This role is responsible for architecting, building, and validating the next generation of Nitro AI Agents. We are looking for a seasoned engineer who lives at the intersection of robust software engineering and cutting-edge AI. You will go beyond simple prompting to design complex agentic workflows, get insights from large-scale repositories, and ensure the reliability of these systems within a mission-critical life sciences environment. You will enhance and add to existing Java-based back-end systems.
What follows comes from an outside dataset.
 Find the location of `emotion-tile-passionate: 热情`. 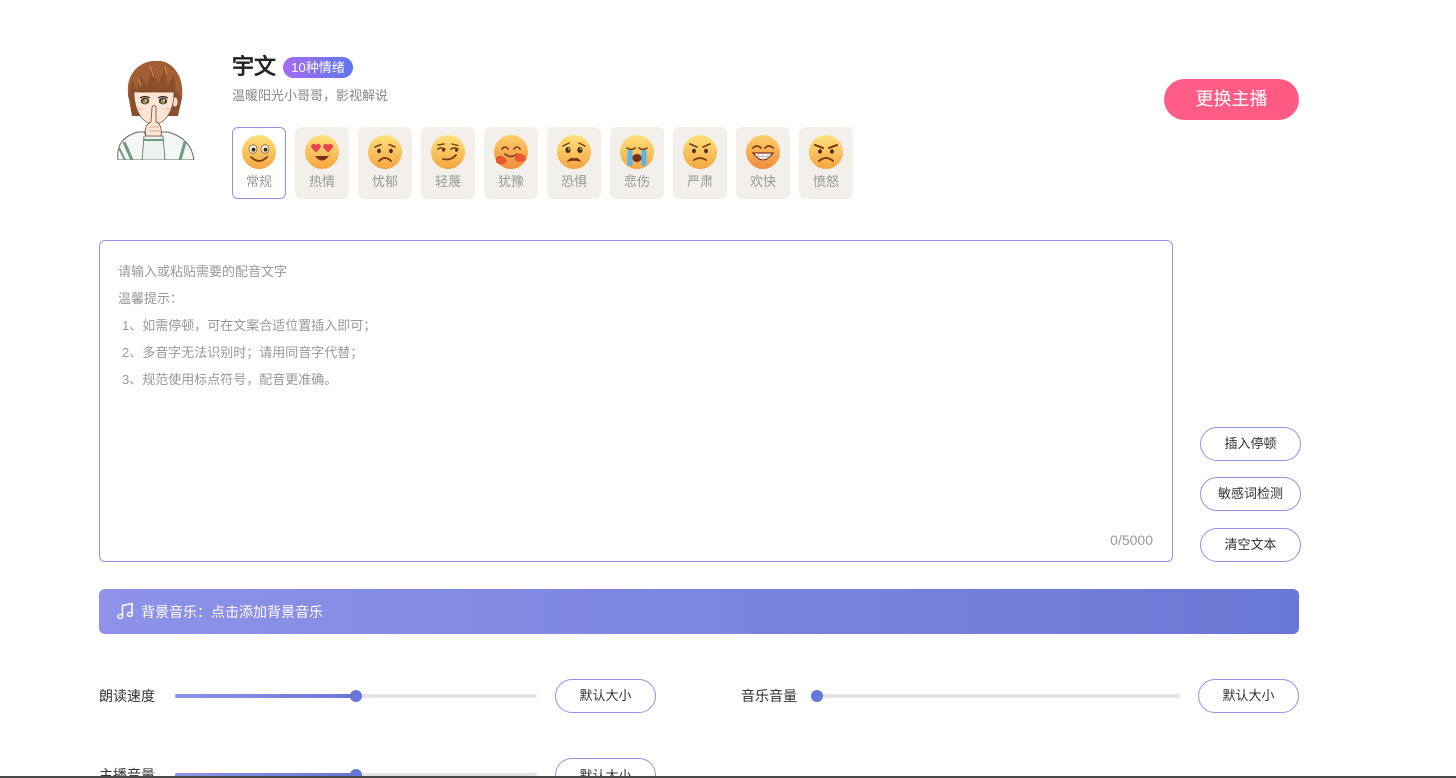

Agentic Architecture: Proven experience building scalable AI orchestration layers that drive operational workflows, ranging from high-precision Text-to-SQL agents to complex multi-agent systems capable of tool-calling, event orchestration, and autonomous self-correction
Model Strategy: Choose and configure the optimal LLMs based on cost, reasoning depth, and latency
Hybrid Data Systems: Build scalable bridges between Relational Databases (Postgres/Java) and Vector Stores, using metadata strategies like PageIndex to ensure data stays synchronized and searchable
Text-to-SQL Agents: Develop high-precision agents that translate natural language into complex SQL, featuring self-correction loops to handle large enterprise schemas accurately. Choose appropriate RAG approach for semantic embedding and retrieval
Automated Validation: Develop, implement, and maintain scalable automated evaluations to ensure agent behavior remains consistent across model updates and feature releases
Agentic Workflow Mastery: 2+ years of proven experience building scalable AI orchestration layers that drive workflows, ranging from precision Text-to-SQL agents to complex multi-agent systems capable of tool-calling, event orchestration, and autonomous self-correction
Scalable backend systems for AI orchestration: 7+ years of experience building and deploying distributed systems that handle high concurrency, rate-limiting, and asynchronous task queues using Java, Spring, and Python. Optimize AI orchestration for performance, scalability, and efficiency
RAG & Vector Expertise: Expert at building high-precision RAG systems across structured relational data and unstructured documents, utilizing vector databases to enable accurate retrieval across large-scale enterprise datasets
Automated Evaluation: Experience building pipelines to measure complex AI agent performance using key metrics like task success rate, accuracy, and output quality
AI Trends: Stay updated on the latest AI and machine learning advancements, research papers, and tools, incorporating them into AI development projects
Life Sciences Experience (nice to have): Familiarity with the unique data privacy and regulatory requirements of the life sciences industry
Mentorship: Demonstrated ability to mentor team members and contribute to a positive and high-performing team environment
Education: Bachelor’s degree in Computer Science, Data Science, Machine Learning, or a related technical field
Culture: High work ethic, high integrity, and a "do the right thing" mindset
Applicants must have the unrestricted right to work in the United States. Veeva will not provide sponsorship at this time
Medical, dental, vision, and basic life insurance
Flexible PTO and company paid holidays
Retirement programs
1% charitable giving program
Base pay: $110,000 - $270,000
The salary range listed here has been provided to comply with local regulations and represents a potential base salary range for this role. Please note that actual salaries may vary within the range above or below, depending on experience and location. We look at compensation for each individual and base our offer on your unique qualifications, experience, and expected contributions. This position may also be eligible for other types of compensation in addition to base salary, such as variable bonus and/or stock bonus.